● GIVEN PASSAGE
We present FinISH, a SRoBERTa base model fine-tuned on the FIBO ontology dataset for domain-specific representation learning on the Semantic Search downstream task.

SRoBERTa Model Architecture

Sentence-RoBERTa (SRoBERTa) is a modification of the pretrained RoBERTa network that uses siamese and triplet network structures to derive semantically meaningful sentence embeddings that can be compared using cosine-similarity. This reduces the effort for finding the most similar pair from 65 hours with RoBERTa to about 5 seconds with SRoBERTa, while maintaining the accuracy from RoBERTa. SRoBERTa has been evaluated on common STS tasks and transfer learning tasks, where it outperforms other state-of-the-art sentence embeddings methods.

Paper: Sentence-BERT: Sentence Embeddings using Siamese BERT-Networks.

Authors: Nils Reimers and Iryna Gurevych.

Details on the downstream task (Semantic Search for Text Classification)

The objective of this task is to correctly classify a given term in the financial domain according to its prototypical hypernym in a list of available hypernyms:

  • Bonds
  • Forward
  • Funds
  • Future
  • MMIs (Money Market Instruments)
  • Option
  • Stocks
  • Swap
  • Equity Index
  • Credit Index
  • Securities restrictions
  • Parametric schedules
  • Debt pricing and yields
  • Credit Events
  • Stock Corporation
  • Central Securities Depository
  • Regulatory Agency

This kind-based approach relies on identifying the closest hypernym semantically to the given term (even if they possess common properties with other hypernyms).

Data Description

The data is a scraped list of term definitions from the FIBO ontology website where each definition has been mapped to its closest hypernym from the proposed labels. For multi-sentence definitions, we applied sentence-splitting by punctuation delimiters. We also applied lowercase transformation on all input data.

Data Instances

The dataset contains a label representing the hypernym of the given definition.

{
  'label': 'bonds',
  'definition': 'callable convertible bond is a kind of callable bond, convertible bond.'
}

Data Fields

label: Can be one of the 17 predefined hypernyms.

definition: Financial term definition relating to a concept or object in the financial domain.

Data Splits

The data contains training data with 317101 entries.

Test set metrics

The representational learning model is evaluated on a representative test set with 20% of the entries. The test set is scored based on the following metrics:

  • Average Accuracy
  • Mean Rank (position of the correct label in a set of 5 model predictions)

We evaluate FinISH according to these metrics, where it outperforms other state-of-the-art sentence embeddings methods in this task.

  • Average Accuracy: 0.73
  • Mean Rank: 1.61

Usage (Sentence-Transformers)

Using this model becomes easy when you have sentence-transformers installed:

git clone https://github.com/huggingface/transformers.git
pip install -q ./transformers
pip install -U sentence-transformers

Then you can use the model like this:

from sentence_transformers import SentenceTransformer, util
import torch
model = SentenceTransformer('yseop/roberta-base-finance-hypernym-identification')

● COLLECTED MATERIAL
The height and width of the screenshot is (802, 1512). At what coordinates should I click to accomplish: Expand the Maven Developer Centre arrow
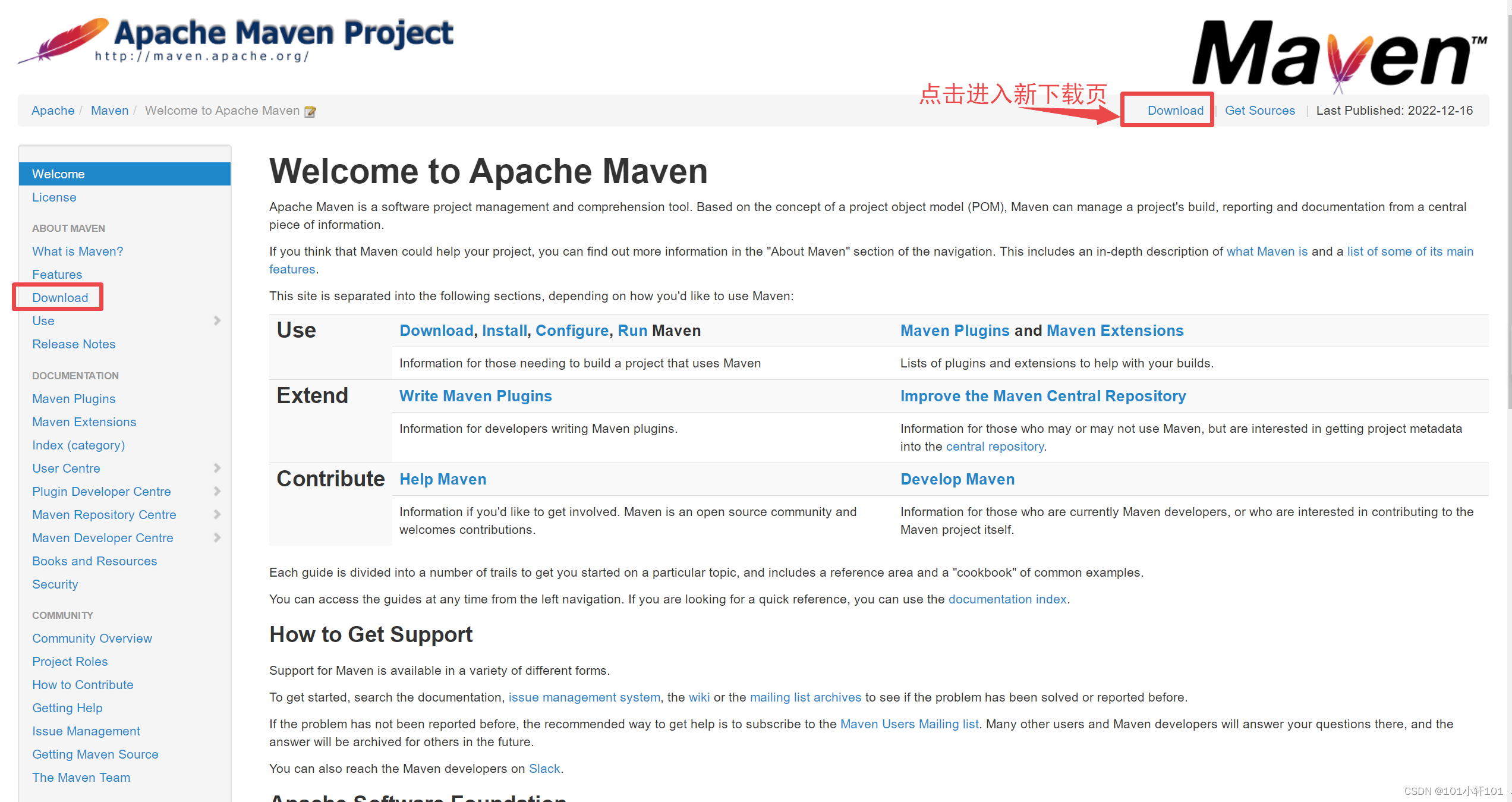(217, 538)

● STATED GOAL 1
In the FinISH model description, how many entries does the training data contain?
● STATED GOAL 2
Extend the FinISH model description beyond its final line of code.

● EXERCISE OUTPUT 1
317101 entries.

● EXERCISE OUTPUT 2
# Our corpus containing the list of hypernym labels
hypernyms = ['Bonds',
\t\t\t'Forward',
\t\t\t'Funds',
\t\t\t'Future',
\t\t\t'MMIs',
\t\t\t'Option',
\t\t\t'Stocks',
\t\t\t'Swap',
\t\t\t'Equity Index',
\t\t\t'Credit Index',
\t\t\t'Securities restrictions',
\t\t\t'Parametric schedules',
\t\t\t'Debt pricing and yields',
\t\t\t'Credit Events',
\t\t\t'Stock Corporation',
\t\t\t'Central Securities Depository',
\t\t\t'Regulatory Agency']
hypernym_embeddings = model.encode(hypernyms, convert_to_tensor=True)
# Query sentences are financial terms to match to the predefined labels
queries = ['Convertible bond', 'weighted average coupon', 'Restriction 144-A']
# Find the closest 5 hypernyms of the corpus for each query sentence based on cosine similarity
top_k = min(5, len(hypernyms))
for query in queries:
    query_embedding = model.encode(query, convert_to_tensor=True)
    # We use cosine-similarity and torch.topk to find the highest 5 scores
    cos_scores = util.pytorch_cos_sim(query_embedding, hypernym_embeddings)[0]
    top_results = torch.topk(cos_scores, k=top_k)
    print("\
\
======================\
\
")
    print("Query:", query)
    print("\
Top 5 most similar hypernyms:")
    for score, idx in zip(top_results[0], top_results[1]):
        print(hypernyms[idx], "(Score: {:.4f})".format(score))

Usage (HuggingFace Transformers)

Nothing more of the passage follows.